Y tengo que decir que, para mí, el mejor resumen que he encontrado de la humanidad es la imagen que acompaña a este artículo, junto con su contexto e historia.

Es una instantánea tomada a principios de octubre de 1945 en Nagasaki por el fotógrafo estadounidense Joe O’Donell. El contexto lo es todo aquí. A simple vista, se ve a un niño de unos diez años que carga a su espalda con otro niño más pequeño, aparentemente dormido.

O’Donell explica que la tomó en uno de los grandes crematorios públicos que pusieron en marcha los japoneses tras la explosión de la segunda bomba atómica, Fat Man, lanzada por el bombardero Bockscar el 9 de agosto de 1945.

Con esta información podemos entender mejor la imagen y captar todos sus detalles, todos sus matices: el niño, descalzo, lleva a la espalda a su hermano muerto y guarda su lugar para que los operarios del crematorio se hagan cargo de los restos, entregando por fin el cuerpo a las llamas. Se explica así la incómoda correa, convertida en arnés improvisado, y podemos por fin ver las lágrimas del niño abriendo surcos en la suciedad que cubre su rostro, pero que no doblegan su determinación, su gesto severo, mordiéndose el labio, de quien está cumpliendo con el más ingrato de los deberes: acompañar por última vez a su hermano pequeño.

Enfocando aún más los detalles —y se necesita aquí un ojo clínico—, se observa la incómoda posición corporal, e incluso, sobre el labio, restos de lo que podría ser sangre: el esforzado hermano mayor también sufre de envenenamiento por radiación. Ha recibido una dosis letal. El hecho de que no les acompañe ningún adulto nos da otra pista: probablemente los hermanos enfermaron buscando a sus padres entre los escombros radiactivos de lo que fue la ciudad, quizás vaporizados instantáneamente, quizás sepultados por los derribos.

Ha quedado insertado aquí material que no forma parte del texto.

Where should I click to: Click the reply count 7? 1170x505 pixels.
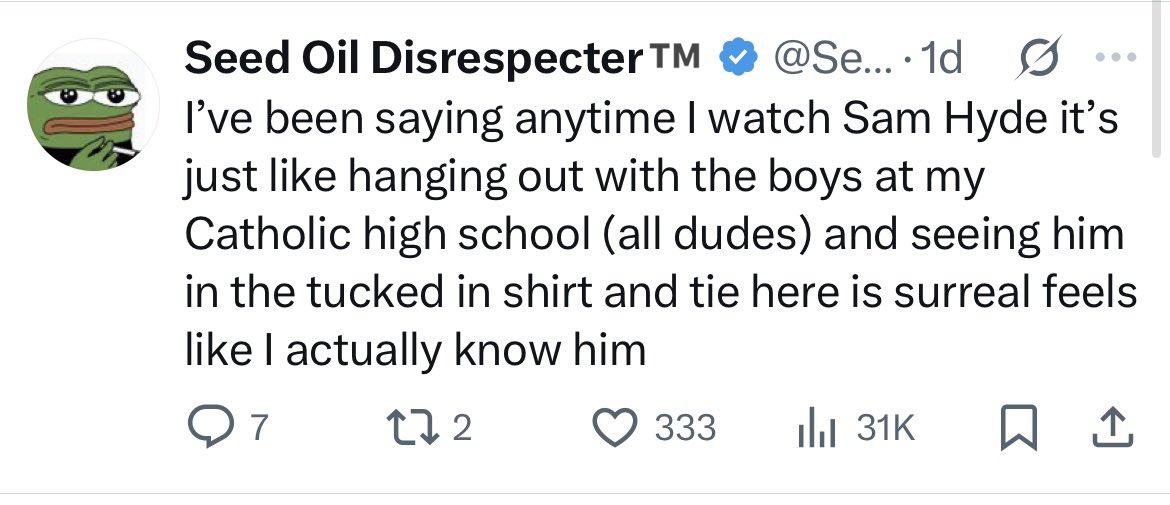point(258,429)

No sabremos nunca quién fue ese niño, ese héroe anónimo, esa víctima inocente. En 2020 se estrenó un documental en la NHK para tratar de averiguar algo más, pero no, no queda de él más que esta fotografía, que atestigua y recuerda su valor.

Para mí, esta imagen es el epítome perfecto de lo que es la humanidad: nuestra inteligencia, nuestra curiosidad y nuestro conocimiento nos han permitido acceder al mundo invisible de los átomos y doblegar a nuestro antojo sus energías. Nuestro ingenio y nuestra crueldad han hecho posible convertir esas fuerzas invisibles en armas y utilizarlas, sin escrúpulos, contra nosotros mismos, incluso contra niños indefensos. Nuestra empatía, nuestro amor, nuestra esperanza son esos hermanos vagando durante semanas por la ciudad destruida, suspendida entre el polvo letal, buscando a sus padres, pasando hambre, enfermos, y cuidando el uno del otro. Nuestro valor, nuestra entereza, nuestra fuerza, son ese hermano mayor cargando con el cuerpo del pequeño, sabiendo que todo está perdido, pero haciendo, igualmente, lo que es correcto, lo que debe hacerse. Nuestra piedad, nuestra humanidad, son las lágrimas que se asoman a nuestros ojos mientras miramos esa imagen y entendemos todo lo que se oculta tras ella.

Todo lo hermoso, todo lo noble, pero también, todo lo terrible y todo lo cruel, confluyen en lo que es la humanidad. Como especie somos, a la vez, todo esto. Como individuos, probablemente, también. Pero nos corresponde elegir a cada uno qué parte de esta humanidad queremos reclamar como propia, en cuáles de todos esos aspectos queremos crecer como personas. Es, quizá, la decisión más importante que cada uno de nosotros debe tomar ante la vida.